* What to do
Report the count of lines containing the word "yellow" in these records, with no other text.

--- Entries supplied Enclosed Below ---

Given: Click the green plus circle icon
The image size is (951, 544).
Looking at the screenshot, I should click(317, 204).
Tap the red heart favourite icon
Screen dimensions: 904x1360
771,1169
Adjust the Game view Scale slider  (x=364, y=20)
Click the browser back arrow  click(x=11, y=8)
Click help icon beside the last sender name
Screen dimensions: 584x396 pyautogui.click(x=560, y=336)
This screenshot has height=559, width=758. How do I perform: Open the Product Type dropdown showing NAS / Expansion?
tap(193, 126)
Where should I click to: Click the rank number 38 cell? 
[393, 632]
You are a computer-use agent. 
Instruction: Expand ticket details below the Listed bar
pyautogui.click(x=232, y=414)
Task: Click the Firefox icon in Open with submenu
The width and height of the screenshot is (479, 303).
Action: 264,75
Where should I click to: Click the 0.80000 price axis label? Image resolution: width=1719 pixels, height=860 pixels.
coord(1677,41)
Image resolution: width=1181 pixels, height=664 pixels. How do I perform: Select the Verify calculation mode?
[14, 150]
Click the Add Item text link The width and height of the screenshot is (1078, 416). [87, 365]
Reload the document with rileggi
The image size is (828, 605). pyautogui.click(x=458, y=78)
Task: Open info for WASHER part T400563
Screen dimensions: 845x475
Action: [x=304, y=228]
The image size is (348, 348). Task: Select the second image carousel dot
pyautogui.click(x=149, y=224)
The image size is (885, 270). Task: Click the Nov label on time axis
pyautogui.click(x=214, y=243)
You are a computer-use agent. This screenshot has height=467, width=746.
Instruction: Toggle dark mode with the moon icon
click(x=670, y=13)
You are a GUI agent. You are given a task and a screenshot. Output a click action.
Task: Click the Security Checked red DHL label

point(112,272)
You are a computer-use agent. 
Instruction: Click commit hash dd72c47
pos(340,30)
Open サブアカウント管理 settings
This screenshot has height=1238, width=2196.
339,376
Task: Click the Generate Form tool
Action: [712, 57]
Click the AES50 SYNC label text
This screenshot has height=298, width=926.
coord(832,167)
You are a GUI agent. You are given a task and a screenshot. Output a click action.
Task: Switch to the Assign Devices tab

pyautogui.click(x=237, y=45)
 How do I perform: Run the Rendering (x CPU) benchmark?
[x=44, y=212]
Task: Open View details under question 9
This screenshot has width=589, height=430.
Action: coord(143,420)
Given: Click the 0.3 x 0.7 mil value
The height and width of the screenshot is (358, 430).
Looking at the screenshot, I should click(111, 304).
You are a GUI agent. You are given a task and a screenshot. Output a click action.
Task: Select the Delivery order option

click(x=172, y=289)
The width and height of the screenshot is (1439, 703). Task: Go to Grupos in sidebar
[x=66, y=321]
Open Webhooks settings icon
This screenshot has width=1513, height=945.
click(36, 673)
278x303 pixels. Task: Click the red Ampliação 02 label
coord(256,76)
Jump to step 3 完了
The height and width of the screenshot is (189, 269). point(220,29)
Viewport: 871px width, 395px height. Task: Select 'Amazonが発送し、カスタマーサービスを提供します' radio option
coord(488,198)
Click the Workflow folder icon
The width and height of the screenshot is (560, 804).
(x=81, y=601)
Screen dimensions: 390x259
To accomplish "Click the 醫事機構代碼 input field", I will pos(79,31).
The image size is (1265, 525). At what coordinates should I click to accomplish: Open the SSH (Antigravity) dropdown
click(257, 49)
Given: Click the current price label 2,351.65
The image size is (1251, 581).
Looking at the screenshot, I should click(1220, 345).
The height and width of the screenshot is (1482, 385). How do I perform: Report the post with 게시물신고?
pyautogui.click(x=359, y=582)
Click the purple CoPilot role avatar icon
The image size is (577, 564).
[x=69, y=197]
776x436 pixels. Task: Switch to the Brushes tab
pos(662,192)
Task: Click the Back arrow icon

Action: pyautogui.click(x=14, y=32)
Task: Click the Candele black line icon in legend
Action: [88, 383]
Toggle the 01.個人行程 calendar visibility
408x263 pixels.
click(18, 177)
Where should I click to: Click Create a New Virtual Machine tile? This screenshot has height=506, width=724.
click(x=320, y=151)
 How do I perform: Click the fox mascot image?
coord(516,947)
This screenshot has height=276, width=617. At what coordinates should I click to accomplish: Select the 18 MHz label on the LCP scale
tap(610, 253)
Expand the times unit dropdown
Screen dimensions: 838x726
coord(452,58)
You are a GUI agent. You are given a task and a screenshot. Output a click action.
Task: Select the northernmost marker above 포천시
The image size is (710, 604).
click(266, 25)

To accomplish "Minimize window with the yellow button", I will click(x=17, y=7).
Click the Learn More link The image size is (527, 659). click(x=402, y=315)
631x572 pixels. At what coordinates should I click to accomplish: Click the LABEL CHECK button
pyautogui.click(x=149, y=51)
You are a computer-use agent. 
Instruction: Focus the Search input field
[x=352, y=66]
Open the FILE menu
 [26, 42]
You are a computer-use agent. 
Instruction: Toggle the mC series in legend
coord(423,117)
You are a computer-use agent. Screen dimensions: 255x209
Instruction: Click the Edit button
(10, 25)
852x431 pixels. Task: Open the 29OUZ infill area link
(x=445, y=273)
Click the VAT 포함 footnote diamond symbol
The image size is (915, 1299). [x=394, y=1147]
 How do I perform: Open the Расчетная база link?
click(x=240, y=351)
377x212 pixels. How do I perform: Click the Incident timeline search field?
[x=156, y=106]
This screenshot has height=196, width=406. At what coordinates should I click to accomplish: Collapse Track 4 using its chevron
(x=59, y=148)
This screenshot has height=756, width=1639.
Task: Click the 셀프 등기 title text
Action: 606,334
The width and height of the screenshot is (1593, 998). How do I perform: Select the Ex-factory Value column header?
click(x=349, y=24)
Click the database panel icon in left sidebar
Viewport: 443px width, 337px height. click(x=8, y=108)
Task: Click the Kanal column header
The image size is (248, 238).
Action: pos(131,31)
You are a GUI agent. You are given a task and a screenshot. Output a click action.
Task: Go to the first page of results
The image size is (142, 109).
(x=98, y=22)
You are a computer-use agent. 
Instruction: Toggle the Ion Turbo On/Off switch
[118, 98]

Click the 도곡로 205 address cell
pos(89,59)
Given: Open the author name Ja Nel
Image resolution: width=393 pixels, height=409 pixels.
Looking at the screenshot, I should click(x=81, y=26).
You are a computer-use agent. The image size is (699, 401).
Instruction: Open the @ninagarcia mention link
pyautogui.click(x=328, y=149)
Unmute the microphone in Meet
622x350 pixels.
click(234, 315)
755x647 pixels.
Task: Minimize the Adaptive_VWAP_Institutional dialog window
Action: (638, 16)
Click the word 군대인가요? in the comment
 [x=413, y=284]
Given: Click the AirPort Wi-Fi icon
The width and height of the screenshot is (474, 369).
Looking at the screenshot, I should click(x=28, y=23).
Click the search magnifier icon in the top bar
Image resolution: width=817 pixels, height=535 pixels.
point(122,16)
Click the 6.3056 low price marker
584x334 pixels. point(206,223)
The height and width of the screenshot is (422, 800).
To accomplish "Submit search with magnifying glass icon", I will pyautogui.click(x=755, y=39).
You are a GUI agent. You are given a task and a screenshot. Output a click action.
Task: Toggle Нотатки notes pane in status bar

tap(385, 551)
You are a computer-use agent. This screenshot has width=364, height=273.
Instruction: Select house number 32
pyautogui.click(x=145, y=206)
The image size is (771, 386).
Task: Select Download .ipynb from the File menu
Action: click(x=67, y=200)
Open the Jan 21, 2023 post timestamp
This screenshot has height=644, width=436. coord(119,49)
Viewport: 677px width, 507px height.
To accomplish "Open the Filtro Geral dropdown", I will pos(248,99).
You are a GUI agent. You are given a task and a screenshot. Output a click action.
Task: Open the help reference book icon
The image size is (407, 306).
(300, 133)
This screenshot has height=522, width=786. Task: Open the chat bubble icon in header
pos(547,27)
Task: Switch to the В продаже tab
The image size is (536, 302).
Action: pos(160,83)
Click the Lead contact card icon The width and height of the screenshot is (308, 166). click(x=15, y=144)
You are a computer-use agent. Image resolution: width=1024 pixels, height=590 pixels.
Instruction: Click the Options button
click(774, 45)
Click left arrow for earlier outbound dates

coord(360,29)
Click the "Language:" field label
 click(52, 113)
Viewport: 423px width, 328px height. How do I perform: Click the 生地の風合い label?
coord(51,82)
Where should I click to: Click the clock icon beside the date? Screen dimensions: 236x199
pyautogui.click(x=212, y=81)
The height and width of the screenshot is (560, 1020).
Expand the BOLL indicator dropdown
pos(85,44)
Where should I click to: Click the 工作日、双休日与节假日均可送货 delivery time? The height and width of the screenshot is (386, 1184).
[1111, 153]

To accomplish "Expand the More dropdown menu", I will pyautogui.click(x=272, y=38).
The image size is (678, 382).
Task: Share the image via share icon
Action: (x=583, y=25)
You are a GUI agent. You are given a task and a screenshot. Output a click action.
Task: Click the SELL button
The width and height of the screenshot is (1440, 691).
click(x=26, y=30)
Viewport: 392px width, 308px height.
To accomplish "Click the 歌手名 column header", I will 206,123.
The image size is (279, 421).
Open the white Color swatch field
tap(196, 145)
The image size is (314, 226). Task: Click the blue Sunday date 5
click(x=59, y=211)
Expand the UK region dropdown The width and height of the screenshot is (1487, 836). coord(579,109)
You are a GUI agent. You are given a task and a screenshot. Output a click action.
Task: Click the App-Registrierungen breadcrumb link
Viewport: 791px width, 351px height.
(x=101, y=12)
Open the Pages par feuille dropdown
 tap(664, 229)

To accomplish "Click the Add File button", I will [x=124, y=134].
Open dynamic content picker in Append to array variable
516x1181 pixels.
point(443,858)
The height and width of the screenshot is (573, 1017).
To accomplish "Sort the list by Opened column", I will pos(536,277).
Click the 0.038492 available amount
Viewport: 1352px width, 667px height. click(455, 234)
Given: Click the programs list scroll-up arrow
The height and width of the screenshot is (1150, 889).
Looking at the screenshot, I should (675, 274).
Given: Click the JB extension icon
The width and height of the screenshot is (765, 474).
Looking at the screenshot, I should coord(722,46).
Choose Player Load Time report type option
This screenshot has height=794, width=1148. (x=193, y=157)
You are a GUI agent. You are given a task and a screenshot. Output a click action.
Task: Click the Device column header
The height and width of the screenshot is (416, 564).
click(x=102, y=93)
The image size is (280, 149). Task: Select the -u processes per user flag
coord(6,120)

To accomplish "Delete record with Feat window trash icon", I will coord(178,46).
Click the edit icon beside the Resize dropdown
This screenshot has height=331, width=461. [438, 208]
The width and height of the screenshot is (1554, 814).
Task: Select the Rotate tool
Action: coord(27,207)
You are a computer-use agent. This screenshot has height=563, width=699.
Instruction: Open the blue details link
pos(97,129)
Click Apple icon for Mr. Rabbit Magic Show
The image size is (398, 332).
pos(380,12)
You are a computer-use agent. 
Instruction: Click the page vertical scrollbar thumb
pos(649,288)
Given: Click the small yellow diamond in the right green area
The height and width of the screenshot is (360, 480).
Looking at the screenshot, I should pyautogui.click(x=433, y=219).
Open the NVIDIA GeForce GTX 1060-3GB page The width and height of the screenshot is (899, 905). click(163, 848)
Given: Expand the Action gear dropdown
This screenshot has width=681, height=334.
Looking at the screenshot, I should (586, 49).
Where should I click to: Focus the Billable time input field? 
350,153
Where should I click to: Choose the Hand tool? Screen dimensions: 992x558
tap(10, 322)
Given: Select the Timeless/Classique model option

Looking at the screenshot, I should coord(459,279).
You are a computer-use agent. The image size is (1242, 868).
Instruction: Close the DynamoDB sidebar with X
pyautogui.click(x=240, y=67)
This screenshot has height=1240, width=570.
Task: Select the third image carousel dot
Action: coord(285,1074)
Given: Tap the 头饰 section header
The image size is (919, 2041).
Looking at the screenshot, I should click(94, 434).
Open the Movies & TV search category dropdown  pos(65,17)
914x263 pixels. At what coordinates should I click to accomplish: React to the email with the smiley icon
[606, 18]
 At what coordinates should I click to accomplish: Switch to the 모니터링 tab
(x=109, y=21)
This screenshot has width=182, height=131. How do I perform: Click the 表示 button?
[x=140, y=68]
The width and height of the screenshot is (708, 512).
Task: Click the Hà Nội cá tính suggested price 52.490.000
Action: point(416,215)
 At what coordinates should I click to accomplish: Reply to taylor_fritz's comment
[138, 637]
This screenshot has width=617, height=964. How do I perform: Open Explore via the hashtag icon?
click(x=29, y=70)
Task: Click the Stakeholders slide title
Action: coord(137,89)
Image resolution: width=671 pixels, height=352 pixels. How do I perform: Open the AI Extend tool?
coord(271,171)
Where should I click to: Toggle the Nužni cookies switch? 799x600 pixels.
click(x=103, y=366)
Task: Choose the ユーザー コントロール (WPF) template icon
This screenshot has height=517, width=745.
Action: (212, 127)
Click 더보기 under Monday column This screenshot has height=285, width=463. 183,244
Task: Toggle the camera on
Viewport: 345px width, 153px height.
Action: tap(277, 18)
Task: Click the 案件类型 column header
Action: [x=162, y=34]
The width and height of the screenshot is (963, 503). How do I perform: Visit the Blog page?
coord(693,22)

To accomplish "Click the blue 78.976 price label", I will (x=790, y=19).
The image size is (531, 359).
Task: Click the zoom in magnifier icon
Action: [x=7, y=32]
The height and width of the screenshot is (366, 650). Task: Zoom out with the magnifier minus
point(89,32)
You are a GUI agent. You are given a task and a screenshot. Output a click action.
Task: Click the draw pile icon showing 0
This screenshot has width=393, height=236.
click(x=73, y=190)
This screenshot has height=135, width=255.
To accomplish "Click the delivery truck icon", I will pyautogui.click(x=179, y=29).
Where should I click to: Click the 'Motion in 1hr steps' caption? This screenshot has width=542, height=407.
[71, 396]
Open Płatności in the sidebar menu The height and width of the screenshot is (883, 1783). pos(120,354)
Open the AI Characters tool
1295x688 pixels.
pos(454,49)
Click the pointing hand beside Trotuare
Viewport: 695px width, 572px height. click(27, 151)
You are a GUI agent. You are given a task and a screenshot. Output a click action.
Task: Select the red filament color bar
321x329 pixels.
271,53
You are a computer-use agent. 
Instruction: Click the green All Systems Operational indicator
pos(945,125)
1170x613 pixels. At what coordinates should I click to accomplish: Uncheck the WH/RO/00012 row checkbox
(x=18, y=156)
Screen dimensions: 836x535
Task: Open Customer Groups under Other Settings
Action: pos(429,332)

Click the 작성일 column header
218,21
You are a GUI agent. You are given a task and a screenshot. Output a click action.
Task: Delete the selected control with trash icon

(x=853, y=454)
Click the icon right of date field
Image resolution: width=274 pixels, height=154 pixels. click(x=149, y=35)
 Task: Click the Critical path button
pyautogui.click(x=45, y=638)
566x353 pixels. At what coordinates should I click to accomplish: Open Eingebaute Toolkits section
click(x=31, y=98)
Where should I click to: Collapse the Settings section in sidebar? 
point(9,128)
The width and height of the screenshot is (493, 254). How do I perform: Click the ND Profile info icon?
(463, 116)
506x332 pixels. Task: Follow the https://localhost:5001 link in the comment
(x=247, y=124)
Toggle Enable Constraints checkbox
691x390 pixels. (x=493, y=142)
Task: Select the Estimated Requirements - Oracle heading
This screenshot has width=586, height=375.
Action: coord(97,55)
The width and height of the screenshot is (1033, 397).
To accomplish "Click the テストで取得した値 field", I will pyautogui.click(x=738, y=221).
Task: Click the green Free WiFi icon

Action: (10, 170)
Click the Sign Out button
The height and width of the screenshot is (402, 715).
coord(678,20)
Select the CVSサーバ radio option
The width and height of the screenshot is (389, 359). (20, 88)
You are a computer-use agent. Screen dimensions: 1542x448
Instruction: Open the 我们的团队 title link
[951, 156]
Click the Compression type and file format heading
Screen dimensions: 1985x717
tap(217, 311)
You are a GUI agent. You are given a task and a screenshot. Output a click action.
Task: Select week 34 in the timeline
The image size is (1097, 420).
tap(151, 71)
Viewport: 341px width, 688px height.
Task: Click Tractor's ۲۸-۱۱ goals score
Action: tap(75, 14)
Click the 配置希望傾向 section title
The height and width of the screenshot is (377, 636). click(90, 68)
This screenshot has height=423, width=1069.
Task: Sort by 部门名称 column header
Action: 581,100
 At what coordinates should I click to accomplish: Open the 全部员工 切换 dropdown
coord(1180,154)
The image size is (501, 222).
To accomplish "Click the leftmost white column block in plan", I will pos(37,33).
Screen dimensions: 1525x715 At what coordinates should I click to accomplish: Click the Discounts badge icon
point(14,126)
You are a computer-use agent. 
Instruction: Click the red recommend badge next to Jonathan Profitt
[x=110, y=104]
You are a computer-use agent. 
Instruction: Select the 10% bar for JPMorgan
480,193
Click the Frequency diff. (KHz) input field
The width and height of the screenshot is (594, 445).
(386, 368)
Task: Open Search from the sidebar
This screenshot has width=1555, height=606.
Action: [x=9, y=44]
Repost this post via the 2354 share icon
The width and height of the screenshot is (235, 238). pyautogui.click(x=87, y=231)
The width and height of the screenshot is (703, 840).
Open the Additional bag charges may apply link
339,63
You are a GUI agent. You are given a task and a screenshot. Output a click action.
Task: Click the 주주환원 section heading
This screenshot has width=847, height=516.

--- End of Enclosed Entries supplied ---

* Written solution
2